- Your instructions
Nothing but an exact copy of the records is expected here.

━━━━━━━━━━━━━━━━

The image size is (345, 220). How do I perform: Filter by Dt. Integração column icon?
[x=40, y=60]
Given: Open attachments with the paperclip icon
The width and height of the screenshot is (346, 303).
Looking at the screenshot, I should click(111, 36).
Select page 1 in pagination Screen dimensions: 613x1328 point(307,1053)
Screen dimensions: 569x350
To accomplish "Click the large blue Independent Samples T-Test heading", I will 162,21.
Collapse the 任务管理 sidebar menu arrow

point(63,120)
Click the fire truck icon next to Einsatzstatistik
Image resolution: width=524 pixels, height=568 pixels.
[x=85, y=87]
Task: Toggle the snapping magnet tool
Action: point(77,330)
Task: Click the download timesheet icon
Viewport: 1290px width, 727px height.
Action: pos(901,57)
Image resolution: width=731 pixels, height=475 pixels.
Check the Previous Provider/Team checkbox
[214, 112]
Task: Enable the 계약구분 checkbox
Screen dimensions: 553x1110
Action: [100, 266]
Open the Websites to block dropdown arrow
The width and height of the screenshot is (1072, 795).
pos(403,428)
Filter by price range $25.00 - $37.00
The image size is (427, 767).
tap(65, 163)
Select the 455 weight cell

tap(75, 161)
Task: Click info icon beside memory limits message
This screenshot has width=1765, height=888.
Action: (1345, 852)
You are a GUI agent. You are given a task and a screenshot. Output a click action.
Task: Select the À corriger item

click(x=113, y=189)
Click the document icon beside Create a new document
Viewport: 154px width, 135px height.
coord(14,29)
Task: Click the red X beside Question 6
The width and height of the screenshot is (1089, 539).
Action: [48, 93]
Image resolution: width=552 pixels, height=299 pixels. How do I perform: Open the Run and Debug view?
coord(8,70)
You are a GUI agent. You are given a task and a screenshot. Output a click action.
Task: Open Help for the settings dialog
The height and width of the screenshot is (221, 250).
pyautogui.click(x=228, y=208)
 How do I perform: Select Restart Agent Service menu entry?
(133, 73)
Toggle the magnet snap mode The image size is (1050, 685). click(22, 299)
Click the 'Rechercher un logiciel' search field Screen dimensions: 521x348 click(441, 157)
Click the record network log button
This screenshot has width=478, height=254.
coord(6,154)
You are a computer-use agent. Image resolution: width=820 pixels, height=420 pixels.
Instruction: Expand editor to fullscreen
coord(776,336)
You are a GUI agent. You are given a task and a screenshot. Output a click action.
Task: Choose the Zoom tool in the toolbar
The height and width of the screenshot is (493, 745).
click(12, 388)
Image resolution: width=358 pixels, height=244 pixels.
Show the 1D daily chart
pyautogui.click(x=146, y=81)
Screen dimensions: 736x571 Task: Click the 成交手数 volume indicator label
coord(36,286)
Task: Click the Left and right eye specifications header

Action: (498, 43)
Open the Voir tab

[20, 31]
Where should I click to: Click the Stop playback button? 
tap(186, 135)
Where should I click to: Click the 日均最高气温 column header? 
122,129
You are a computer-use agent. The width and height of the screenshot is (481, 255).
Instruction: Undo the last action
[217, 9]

━━━━━━━━━━━━━━━━

- Answer
The image size is (345, 220). How do I perform: Filter by Dt. Integração column icon?
[x=40, y=60]
Given: Open attachments with the paperclip icon
The width and height of the screenshot is (346, 303).
Looking at the screenshot, I should click(111, 36).
Select page 1 in pagination Screen dimensions: 613x1328 point(307,1053)
Screen dimensions: 569x350
To accomplish "Click the large blue Independent Samples T-Test heading", I will 162,21.
Collapse the 任务管理 sidebar menu arrow

point(63,120)
Click the fire truck icon next to Einsatzstatistik
Image resolution: width=524 pixels, height=568 pixels.
[x=85, y=87]
Task: Toggle the snapping magnet tool
Action: point(77,330)
Task: Click the download timesheet icon
Viewport: 1290px width, 727px height.
Action: pos(901,57)
Image resolution: width=731 pixels, height=475 pixels.
Check the Previous Provider/Team checkbox
[214, 112]
Task: Enable the 계약구분 checkbox
Screen dimensions: 553x1110
Action: [100, 266]
Open the Websites to block dropdown arrow
The width and height of the screenshot is (1072, 795).
pos(403,428)
Filter by price range $25.00 - $37.00
The image size is (427, 767).
tap(65, 163)
Select the 455 weight cell

tap(75, 161)
Task: Click info icon beside memory limits message
This screenshot has width=1765, height=888.
Action: (1345, 852)
You are a GUI agent. You are given a task and a screenshot. Output a click action.
Task: Select the À corriger item

click(x=113, y=189)
Click the document icon beside Create a new document
Viewport: 154px width, 135px height.
coord(14,29)
Task: Click the red X beside Question 6
The width and height of the screenshot is (1089, 539).
Action: [48, 93]
Image resolution: width=552 pixels, height=299 pixels. How do I perform: Open the Run and Debug view?
coord(8,70)
You are a GUI agent. You are given a task and a screenshot. Output a click action.
Task: Open Help for the settings dialog
The height and width of the screenshot is (221, 250).
pyautogui.click(x=228, y=208)
 How do I perform: Select Restart Agent Service menu entry?
(133, 73)
Toggle the magnet snap mode The image size is (1050, 685). click(22, 299)
Click the 'Rechercher un logiciel' search field Screen dimensions: 521x348 click(441, 157)
Click the record network log button
This screenshot has width=478, height=254.
coord(6,154)
You are a computer-use agent. Image resolution: width=820 pixels, height=420 pixels.
Instruction: Expand editor to fullscreen
coord(776,336)
You are a GUI agent. You are given a task and a screenshot. Output a click action.
Task: Choose the Zoom tool in the toolbar
The height and width of the screenshot is (493, 745).
click(12, 388)
Image resolution: width=358 pixels, height=244 pixels.
Show the 1D daily chart
pyautogui.click(x=146, y=81)
Screen dimensions: 736x571 Task: Click the 成交手数 volume indicator label
coord(36,286)
Task: Click the Left and right eye specifications header

Action: (498, 43)
Open the Voir tab

[20, 31]
Where should I click to: Click the Stop playback button? 
tap(186, 135)
Where should I click to: Click the 日均最高气温 column header? 
122,129
You are a computer-use agent. The width and height of the screenshot is (481, 255).
Instruction: Undo the last action
[217, 9]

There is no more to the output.